WORK TO BE COMPLETED: Which lines run from the line with "Screen dimensions: 752x588" through the line with "Click the 立即监控" in the entries below? Print them exactly, both ends included, and nothing more.

*** DATA LISTING Section Begins ***

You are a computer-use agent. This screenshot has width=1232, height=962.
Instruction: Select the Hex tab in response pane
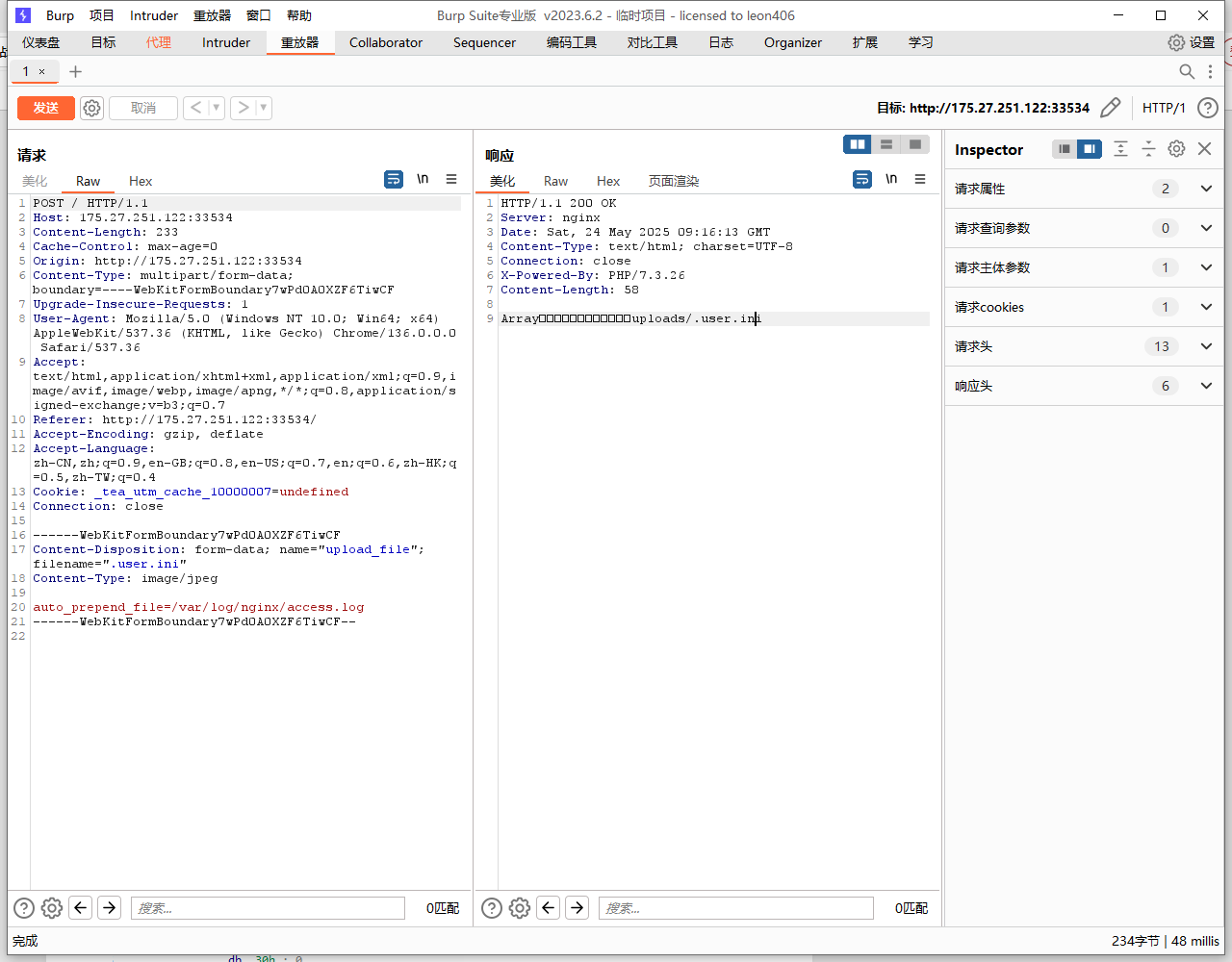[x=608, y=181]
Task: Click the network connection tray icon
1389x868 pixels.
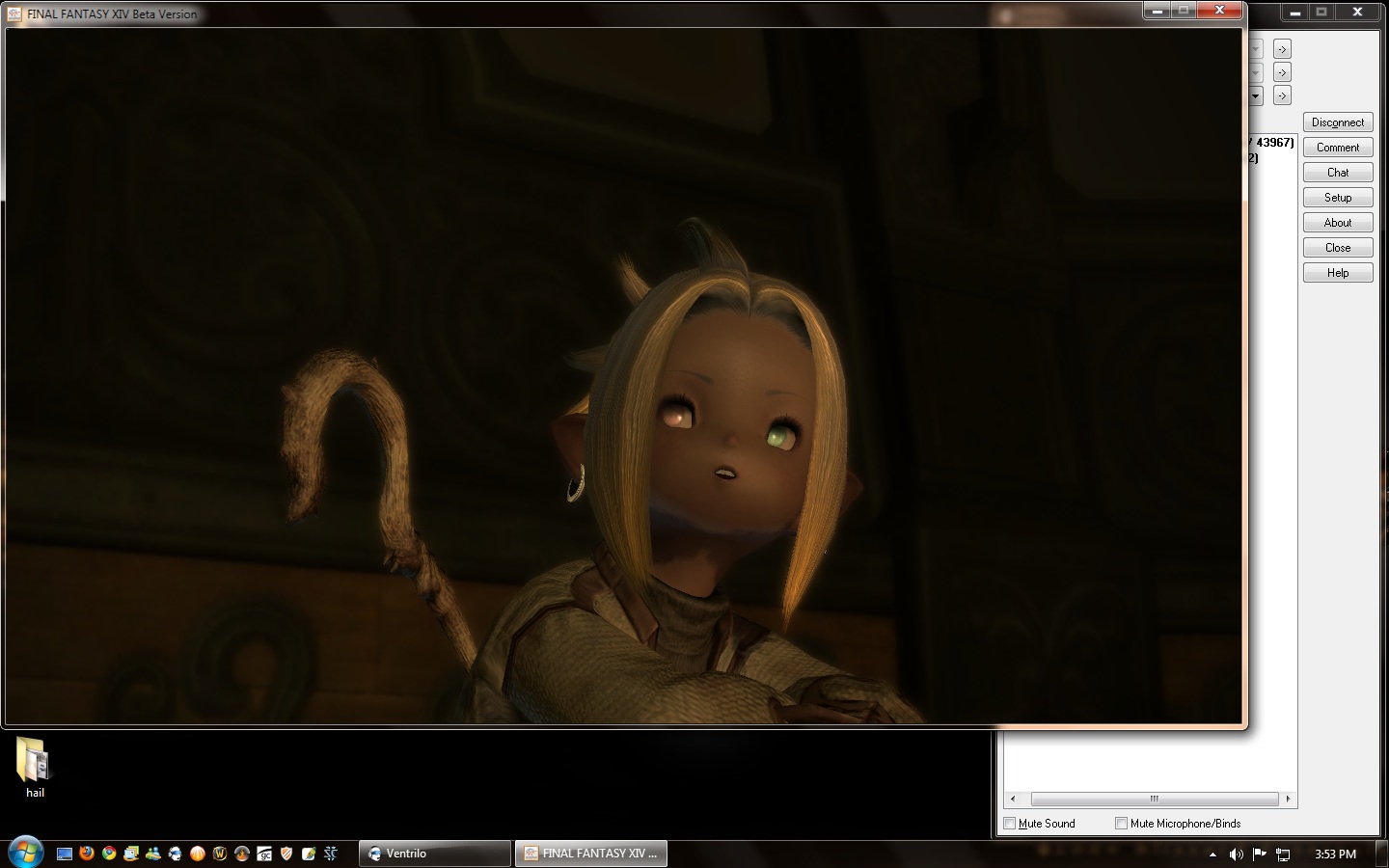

*** DATA LISTING Section Ends ***
*** DATA LISTING Section Begins ***

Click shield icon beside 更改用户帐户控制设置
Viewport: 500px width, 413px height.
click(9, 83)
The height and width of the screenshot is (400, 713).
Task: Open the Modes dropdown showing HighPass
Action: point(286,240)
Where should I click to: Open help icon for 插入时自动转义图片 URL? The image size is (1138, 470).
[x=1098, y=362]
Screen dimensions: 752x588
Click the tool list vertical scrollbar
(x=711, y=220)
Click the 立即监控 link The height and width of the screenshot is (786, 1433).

*** DATA LISTING Section Ends ***
*** DATA LISTING Section Begins ***

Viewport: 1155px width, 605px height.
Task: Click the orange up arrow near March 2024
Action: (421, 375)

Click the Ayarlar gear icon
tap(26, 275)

*** DATA LISTING Section Ends ***

TASK RESPONSE:
Screen dimensions: 752x588
Click the tool list vertical scrollbar
(x=711, y=220)
Click the 立即监控 link The height and width of the screenshot is (786, 1433).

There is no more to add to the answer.